* _Activity_
Everything from the line with "Where should I" through the last line of the data below should be copied exactly, apart from the pictures.

* _Material for the task_
_ _ _ _ _

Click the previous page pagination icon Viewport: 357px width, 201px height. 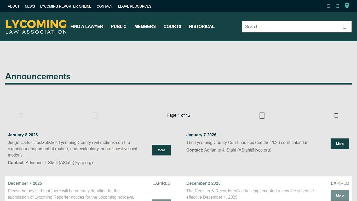click(x=95, y=115)
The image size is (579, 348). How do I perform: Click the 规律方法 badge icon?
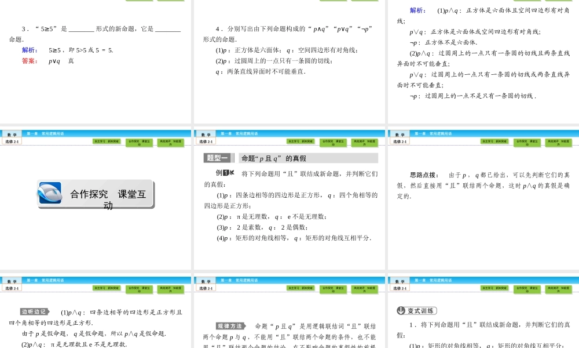[x=230, y=327]
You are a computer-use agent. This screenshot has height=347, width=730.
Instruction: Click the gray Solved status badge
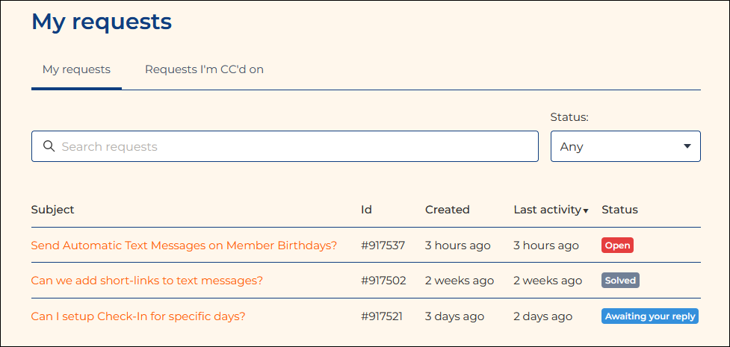click(620, 281)
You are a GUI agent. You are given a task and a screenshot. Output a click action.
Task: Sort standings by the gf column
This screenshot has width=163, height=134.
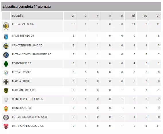coord(133,16)
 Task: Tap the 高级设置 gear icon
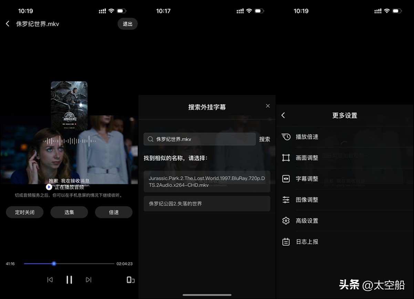point(286,221)

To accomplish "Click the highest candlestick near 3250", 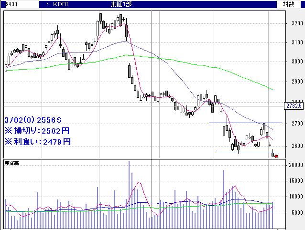I will tap(101, 21).
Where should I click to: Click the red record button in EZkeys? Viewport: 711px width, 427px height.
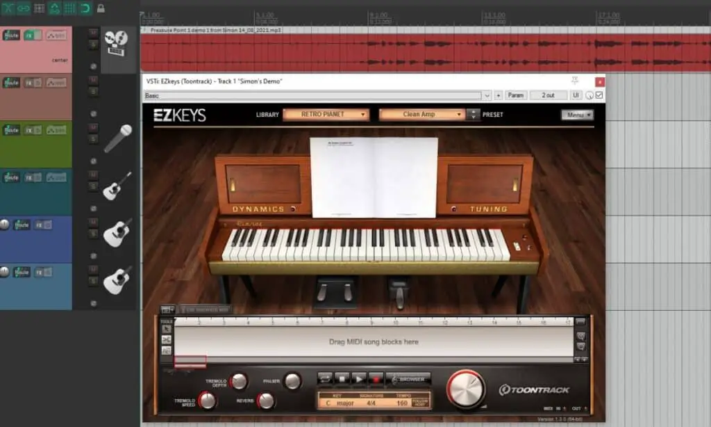click(376, 378)
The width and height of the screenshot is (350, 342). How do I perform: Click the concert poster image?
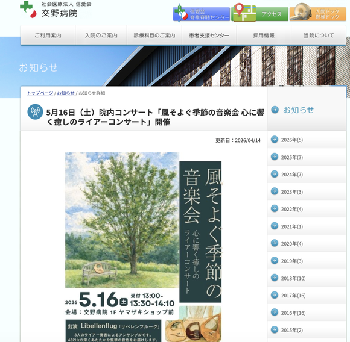pos(143,247)
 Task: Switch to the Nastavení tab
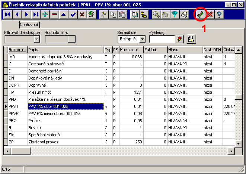pyautogui.click(x=30, y=24)
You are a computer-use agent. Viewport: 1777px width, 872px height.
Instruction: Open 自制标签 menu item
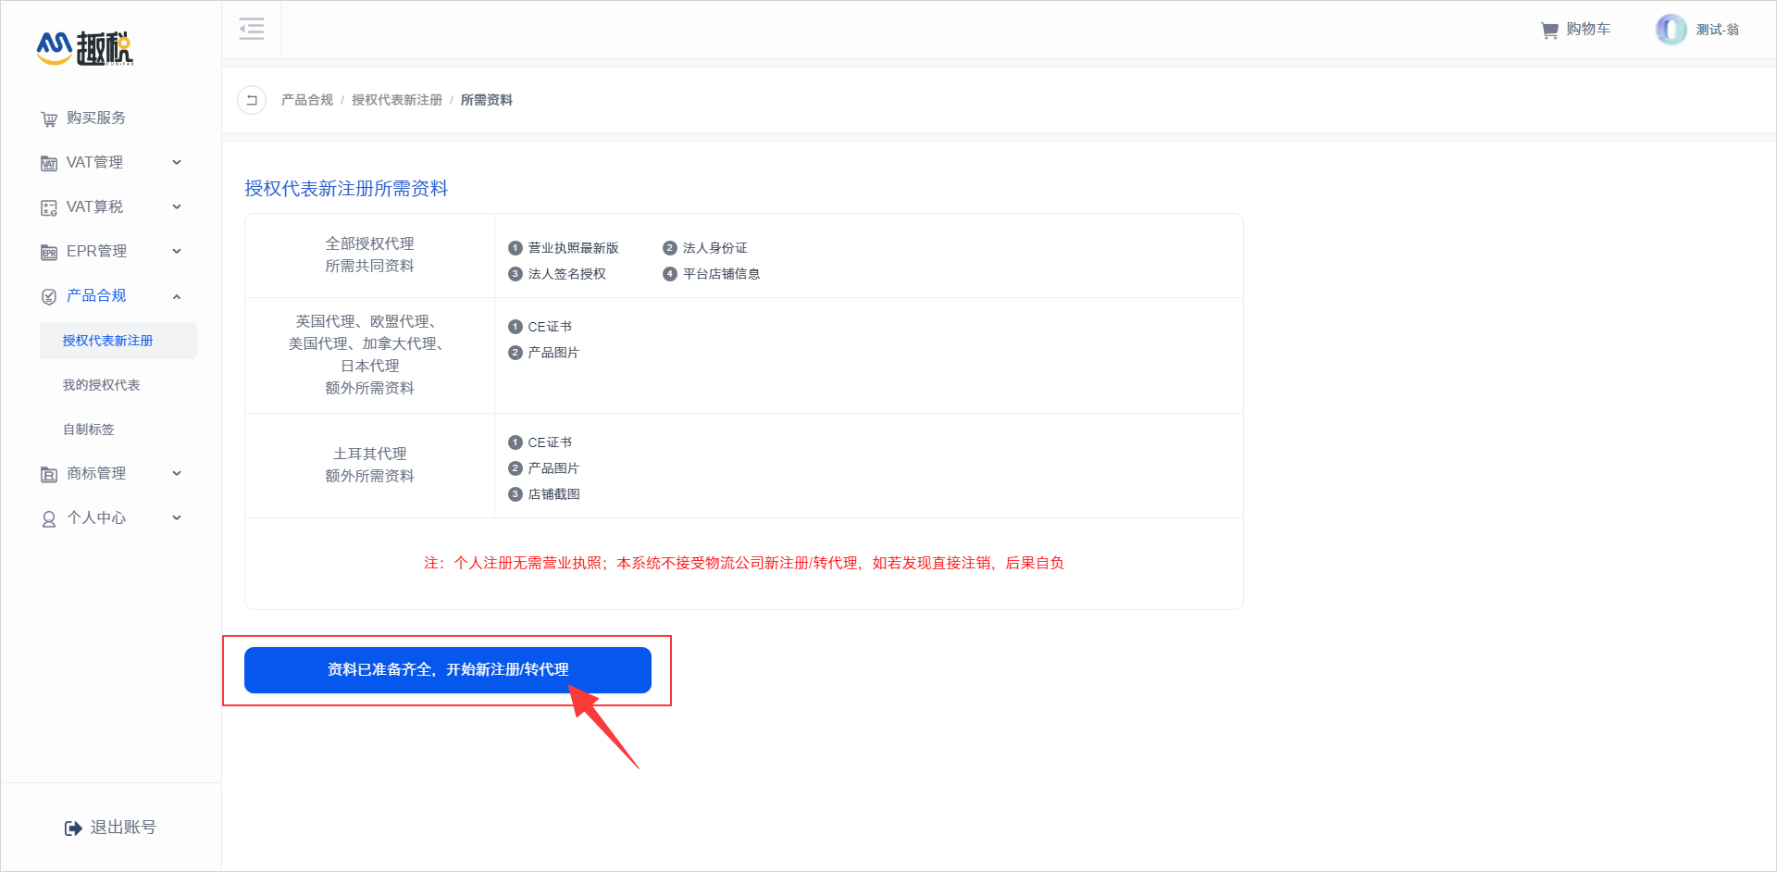click(x=89, y=430)
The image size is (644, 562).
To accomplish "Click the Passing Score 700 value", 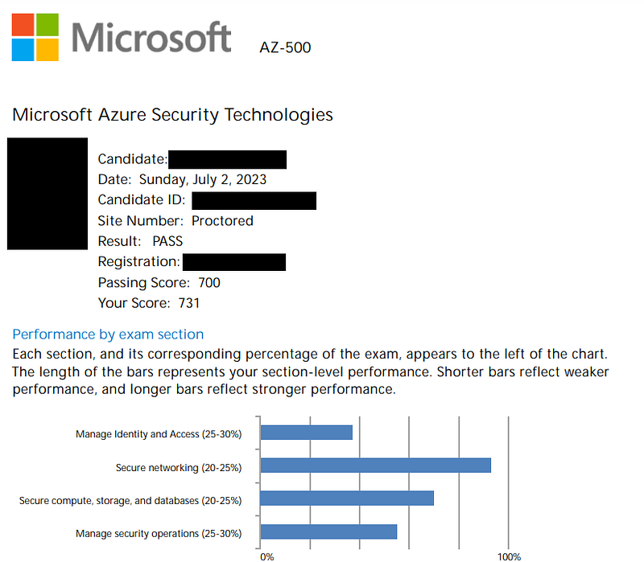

_ _ _ _ _

* _Exercise answer_
Where should I click to: Click the red record button in EZkeys? Viewport: 711px width, 427px height.
click(376, 378)
The width and height of the screenshot is (350, 342). How do I perform: Click the concert poster image?
pos(143,247)
 Task: Switch to the Nastavení tab
pyautogui.click(x=30, y=24)
You are a computer-use agent. Viewport: 1777px width, 872px height.
Instruction: Open 自制标签 menu item
click(x=89, y=430)
The image size is (644, 562).
To accomplish "Click the Passing Score 700 value", 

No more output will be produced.